[GIVEN ENTRIES Boundary: Start]

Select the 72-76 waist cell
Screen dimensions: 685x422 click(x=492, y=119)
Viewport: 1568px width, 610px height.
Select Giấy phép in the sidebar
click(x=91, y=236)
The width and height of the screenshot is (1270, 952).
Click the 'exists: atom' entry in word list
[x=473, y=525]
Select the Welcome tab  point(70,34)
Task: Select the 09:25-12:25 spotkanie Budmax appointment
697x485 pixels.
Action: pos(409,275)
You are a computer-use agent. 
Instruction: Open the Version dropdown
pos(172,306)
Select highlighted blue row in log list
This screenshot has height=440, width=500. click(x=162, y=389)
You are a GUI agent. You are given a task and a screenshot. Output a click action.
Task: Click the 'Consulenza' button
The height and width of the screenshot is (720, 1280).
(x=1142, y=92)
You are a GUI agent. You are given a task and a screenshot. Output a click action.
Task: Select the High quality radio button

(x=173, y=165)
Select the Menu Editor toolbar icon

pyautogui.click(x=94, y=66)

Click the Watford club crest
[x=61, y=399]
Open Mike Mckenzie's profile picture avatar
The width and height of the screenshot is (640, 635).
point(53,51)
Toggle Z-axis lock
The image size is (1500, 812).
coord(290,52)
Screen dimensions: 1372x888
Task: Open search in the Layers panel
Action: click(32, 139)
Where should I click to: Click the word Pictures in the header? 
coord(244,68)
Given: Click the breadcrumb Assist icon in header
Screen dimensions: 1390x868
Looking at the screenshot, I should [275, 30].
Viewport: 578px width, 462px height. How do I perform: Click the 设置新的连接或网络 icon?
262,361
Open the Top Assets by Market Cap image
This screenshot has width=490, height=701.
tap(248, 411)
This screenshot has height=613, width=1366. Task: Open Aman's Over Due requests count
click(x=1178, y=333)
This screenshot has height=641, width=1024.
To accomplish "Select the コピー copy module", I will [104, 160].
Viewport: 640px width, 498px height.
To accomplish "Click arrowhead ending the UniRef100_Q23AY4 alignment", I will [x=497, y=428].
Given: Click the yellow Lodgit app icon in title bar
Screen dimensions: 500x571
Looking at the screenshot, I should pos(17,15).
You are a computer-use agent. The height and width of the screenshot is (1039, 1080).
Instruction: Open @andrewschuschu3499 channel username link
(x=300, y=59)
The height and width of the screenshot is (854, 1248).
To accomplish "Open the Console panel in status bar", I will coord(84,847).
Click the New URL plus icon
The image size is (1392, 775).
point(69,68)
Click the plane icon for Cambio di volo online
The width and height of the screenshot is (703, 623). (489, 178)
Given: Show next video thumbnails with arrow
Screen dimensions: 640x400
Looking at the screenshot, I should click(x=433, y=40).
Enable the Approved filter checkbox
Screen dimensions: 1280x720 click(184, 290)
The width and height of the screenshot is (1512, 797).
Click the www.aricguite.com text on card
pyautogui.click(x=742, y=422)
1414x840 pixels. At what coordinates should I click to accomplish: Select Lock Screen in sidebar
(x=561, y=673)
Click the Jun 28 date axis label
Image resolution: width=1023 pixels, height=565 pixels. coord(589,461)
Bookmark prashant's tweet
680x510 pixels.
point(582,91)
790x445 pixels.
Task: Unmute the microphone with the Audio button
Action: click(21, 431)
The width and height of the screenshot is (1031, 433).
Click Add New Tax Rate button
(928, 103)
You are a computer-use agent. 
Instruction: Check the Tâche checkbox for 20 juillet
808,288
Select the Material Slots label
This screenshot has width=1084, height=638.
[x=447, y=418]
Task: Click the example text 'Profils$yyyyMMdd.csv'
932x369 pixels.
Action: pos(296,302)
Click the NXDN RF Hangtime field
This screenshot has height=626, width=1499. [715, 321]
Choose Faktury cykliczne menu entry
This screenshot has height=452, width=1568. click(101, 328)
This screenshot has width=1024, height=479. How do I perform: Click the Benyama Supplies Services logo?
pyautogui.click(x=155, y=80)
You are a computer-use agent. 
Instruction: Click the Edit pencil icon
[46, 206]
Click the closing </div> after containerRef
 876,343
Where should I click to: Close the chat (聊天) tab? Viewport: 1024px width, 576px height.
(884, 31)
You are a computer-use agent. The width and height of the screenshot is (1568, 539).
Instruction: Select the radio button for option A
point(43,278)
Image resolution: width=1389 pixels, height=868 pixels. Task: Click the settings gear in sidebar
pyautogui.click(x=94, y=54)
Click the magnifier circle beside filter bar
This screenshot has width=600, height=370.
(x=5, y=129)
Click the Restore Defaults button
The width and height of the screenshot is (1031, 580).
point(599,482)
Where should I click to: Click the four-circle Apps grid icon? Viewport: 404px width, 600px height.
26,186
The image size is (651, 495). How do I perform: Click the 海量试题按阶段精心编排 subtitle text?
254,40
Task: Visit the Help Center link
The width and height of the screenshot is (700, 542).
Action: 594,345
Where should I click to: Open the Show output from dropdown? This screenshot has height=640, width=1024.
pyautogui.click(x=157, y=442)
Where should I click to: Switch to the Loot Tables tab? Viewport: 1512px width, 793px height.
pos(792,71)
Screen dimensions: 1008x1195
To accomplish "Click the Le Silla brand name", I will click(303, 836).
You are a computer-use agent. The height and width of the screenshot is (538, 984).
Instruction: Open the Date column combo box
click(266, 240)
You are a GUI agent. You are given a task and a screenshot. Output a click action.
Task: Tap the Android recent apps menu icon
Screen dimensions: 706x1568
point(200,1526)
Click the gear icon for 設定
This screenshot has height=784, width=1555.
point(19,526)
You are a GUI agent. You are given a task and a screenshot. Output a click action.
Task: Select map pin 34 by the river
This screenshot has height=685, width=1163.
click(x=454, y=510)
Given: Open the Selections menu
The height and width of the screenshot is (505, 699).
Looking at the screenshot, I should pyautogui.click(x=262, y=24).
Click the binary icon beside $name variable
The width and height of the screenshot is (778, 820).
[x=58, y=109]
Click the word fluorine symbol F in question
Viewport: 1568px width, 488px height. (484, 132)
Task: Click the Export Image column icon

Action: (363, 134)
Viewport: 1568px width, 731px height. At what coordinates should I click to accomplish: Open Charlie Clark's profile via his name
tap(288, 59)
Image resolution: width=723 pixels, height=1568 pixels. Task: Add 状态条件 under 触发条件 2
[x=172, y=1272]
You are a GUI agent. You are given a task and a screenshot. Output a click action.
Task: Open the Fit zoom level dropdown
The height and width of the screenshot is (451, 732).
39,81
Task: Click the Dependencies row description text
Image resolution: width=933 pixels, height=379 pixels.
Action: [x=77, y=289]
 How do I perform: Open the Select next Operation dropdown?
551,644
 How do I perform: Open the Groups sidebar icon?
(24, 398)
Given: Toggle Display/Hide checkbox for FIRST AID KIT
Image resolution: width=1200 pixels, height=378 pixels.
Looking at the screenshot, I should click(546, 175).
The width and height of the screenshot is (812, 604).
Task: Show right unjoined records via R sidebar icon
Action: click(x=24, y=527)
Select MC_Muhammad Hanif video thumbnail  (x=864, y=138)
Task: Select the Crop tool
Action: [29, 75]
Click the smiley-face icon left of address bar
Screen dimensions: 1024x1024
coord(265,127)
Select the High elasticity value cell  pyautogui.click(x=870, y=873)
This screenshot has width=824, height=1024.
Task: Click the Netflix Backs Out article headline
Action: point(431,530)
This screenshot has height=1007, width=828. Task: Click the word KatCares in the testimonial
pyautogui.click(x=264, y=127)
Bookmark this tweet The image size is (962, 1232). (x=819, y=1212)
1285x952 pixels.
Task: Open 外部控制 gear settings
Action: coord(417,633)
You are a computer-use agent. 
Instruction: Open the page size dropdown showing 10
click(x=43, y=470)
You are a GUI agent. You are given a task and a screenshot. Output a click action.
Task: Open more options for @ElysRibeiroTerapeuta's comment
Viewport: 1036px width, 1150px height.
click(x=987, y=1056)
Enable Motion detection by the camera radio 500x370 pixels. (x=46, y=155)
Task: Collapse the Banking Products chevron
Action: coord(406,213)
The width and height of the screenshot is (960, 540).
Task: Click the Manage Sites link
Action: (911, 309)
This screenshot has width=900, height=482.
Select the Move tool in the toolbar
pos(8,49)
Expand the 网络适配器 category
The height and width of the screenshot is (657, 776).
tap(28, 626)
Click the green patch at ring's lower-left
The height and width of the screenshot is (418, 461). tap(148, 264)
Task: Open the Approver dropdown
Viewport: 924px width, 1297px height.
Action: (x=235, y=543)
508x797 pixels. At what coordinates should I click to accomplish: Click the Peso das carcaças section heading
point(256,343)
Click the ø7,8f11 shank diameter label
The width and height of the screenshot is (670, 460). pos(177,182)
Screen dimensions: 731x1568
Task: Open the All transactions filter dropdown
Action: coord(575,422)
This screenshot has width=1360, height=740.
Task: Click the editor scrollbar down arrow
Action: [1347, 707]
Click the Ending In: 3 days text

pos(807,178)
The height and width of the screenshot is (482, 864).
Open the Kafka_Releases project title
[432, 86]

[GIVEN ENTRIES Boundary: End]

WHAT YOU ARE ASKED TO DO →
Of the entries above, repeat exactly the lines between the line with "The width and height of the screenshot is (1512, 797)." and the line with "The width and height of the screenshot is (1031, 433).", inclusive, and no others.

EXERCISE SOLUTION →
The width and height of the screenshot is (1512, 797).
Click the www.aricguite.com text on card
pyautogui.click(x=742, y=422)
1414x840 pixels. At what coordinates should I click to accomplish: Select Lock Screen in sidebar
(x=561, y=673)
Click the Jun 28 date axis label
Image resolution: width=1023 pixels, height=565 pixels. coord(589,461)
Bookmark prashant's tweet
680x510 pixels.
point(582,91)
790x445 pixels.
Task: Unmute the microphone with the Audio button
Action: click(21, 431)
The width and height of the screenshot is (1031, 433).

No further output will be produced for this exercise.